With a complete lack of water and sanitation infrastructure, people in Haiti have long been at risk for contracting water-borne illnesses. But before October 2010, cholera never showed up in the menagerie of diseases endemic to the country. The disease was allegedly introduced to Haiti when a sewage leak from the base of Nepalese United Nations peacekeepers made contact with the Artibonite River. The UN denies responsibility for the outbreak, but laboratory testing has found that the strain of cholera in Haiti is native to Southeast Asia.
Fifteen thousand Haitians who have either had cholera themselves or lost a family member to the disease are pursuing a legal case against the UN. Filed in November 2011, the case is seeking water infrastructure for the country, reparations for the individual victims, and an apology from the UN to the people of Haiti.
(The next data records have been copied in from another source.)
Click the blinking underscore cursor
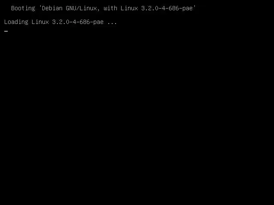274x205 pixels. pos(6,31)
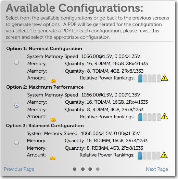This screenshot has width=178, height=179.
Task: Go to the Previous Page link
Action: (x=19, y=169)
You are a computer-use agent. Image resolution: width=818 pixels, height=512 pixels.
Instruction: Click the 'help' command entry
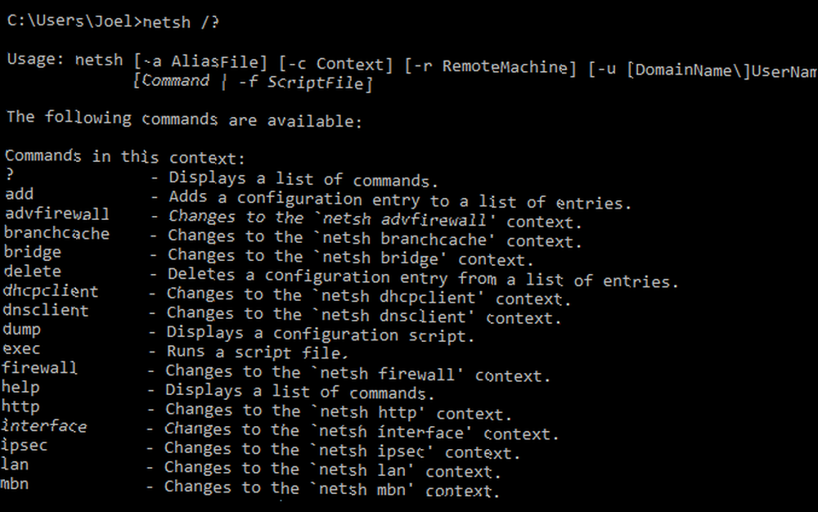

The UN has not responded to the case yet, but lawyer and director of the Institute for Justice and Democracy in Haiti Brian Concannon hopes this is the case that is “too big to fail.” UN responds, those 15,000 Haitians must continue to go about their lives—some with gaping holes in their family and some with residual health problems from the cholera. They wait in limbo.
Since October 2010, 586,625 people in Haiti have fallen ill with cholera, and 7,490 of them have died according to data from the Haitian Health Ministry. In June 2012 alone, 24,694 people were recorded sick with the disease.
But life in Haiti continues as the country tries to stabilize itself after the unanticipated blow of cholera. Routines are changing—slowly. More water is chlorinated or purified before drinking, more latrines are used, and more hands are washed. The bright Oxfam paintings and chicken-scratch graffiti remain, as does the disease that gave them their raison d’etre.